* **ACTION ITEM**:
Character for character, reproduce every entry below.

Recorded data
──────

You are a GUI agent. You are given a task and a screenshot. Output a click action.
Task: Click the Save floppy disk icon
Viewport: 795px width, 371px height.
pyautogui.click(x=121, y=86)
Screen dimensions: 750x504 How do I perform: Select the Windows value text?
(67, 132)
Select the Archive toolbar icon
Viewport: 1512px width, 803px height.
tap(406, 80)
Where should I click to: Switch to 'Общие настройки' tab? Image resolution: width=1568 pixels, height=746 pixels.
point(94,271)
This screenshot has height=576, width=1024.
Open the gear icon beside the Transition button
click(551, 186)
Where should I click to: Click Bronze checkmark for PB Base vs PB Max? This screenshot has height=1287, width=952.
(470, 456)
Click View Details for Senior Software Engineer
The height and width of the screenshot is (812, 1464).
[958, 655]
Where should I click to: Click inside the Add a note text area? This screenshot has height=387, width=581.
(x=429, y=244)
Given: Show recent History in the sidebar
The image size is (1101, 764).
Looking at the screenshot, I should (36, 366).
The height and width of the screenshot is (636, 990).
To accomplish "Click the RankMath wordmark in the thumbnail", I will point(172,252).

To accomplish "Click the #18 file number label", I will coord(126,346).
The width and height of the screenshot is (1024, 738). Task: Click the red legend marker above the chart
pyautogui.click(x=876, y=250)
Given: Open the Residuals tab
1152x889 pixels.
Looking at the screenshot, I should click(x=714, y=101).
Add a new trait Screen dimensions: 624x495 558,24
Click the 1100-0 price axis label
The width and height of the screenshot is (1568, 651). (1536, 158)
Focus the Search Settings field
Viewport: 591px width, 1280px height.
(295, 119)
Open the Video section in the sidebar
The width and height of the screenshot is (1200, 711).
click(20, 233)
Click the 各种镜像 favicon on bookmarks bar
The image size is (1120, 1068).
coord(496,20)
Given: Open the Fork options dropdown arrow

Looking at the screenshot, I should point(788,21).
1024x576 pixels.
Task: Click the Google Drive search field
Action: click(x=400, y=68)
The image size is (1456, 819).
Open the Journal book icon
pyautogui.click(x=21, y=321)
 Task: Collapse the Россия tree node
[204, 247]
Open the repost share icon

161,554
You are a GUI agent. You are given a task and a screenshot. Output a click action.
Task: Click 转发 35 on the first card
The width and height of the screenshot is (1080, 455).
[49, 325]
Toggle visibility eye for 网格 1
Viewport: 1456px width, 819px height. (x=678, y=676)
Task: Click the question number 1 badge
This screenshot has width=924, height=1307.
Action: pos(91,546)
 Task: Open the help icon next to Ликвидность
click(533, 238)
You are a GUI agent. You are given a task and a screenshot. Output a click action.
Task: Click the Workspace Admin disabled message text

──────

* **ANSWER**:
You are a GUI agent. You are given a task and a screenshot. Output a click action.
Task: Click the Save floppy disk icon
Viewport: 795px width, 371px height.
pyautogui.click(x=121, y=86)
Screen dimensions: 750x504 How do I perform: Select the Windows value text?
(67, 132)
Select the Archive toolbar icon
Viewport: 1512px width, 803px height.
tap(406, 80)
Where should I click to: Switch to 'Общие настройки' tab? Image resolution: width=1568 pixels, height=746 pixels.
point(94,271)
This screenshot has height=576, width=1024.
Open the gear icon beside the Transition button
click(551, 186)
Where should I click to: Click Bronze checkmark for PB Base vs PB Max? This screenshot has height=1287, width=952.
(470, 456)
Click View Details for Senior Software Engineer
The height and width of the screenshot is (812, 1464).
[958, 655]
Where should I click to: Click inside the Add a note text area? This screenshot has height=387, width=581.
(x=429, y=244)
Given: Show recent History in the sidebar
The image size is (1101, 764).
Looking at the screenshot, I should (36, 366).
The height and width of the screenshot is (636, 990).
To accomplish "Click the RankMath wordmark in the thumbnail", I will point(172,252).

To accomplish "Click the #18 file number label", I will coord(126,346).
The width and height of the screenshot is (1024, 738). Task: Click the red legend marker above the chart
pyautogui.click(x=876, y=250)
Given: Open the Residuals tab
1152x889 pixels.
Looking at the screenshot, I should click(x=714, y=101).
Add a new trait Screen dimensions: 624x495 558,24
Click the 1100-0 price axis label
The width and height of the screenshot is (1568, 651). (1536, 158)
Focus the Search Settings field
Viewport: 591px width, 1280px height.
(295, 119)
Open the Video section in the sidebar
The width and height of the screenshot is (1200, 711).
click(20, 233)
Click the 各种镜像 favicon on bookmarks bar
The image size is (1120, 1068).
coord(496,20)
Given: Open the Fork options dropdown arrow

Looking at the screenshot, I should point(788,21).
1024x576 pixels.
Task: Click the Google Drive search field
Action: click(x=400, y=68)
The image size is (1456, 819).
Open the Journal book icon
pyautogui.click(x=21, y=321)
 Task: Collapse the Россия tree node
[204, 247]
Open the repost share icon

161,554
You are a GUI agent. You are given a task and a screenshot. Output a click action.
Task: Click 转发 35 on the first card
The width and height of the screenshot is (1080, 455).
[49, 325]
Toggle visibility eye for 网格 1
Viewport: 1456px width, 819px height. (x=678, y=676)
Task: Click the question number 1 badge
This screenshot has width=924, height=1307.
Action: pos(91,546)
 Task: Open the help icon next to Ликвидность
click(533, 238)
You are a GUI agent. You are given a task and a screenshot. Output a click action.
Task: Click the Workspace Admin disabled message text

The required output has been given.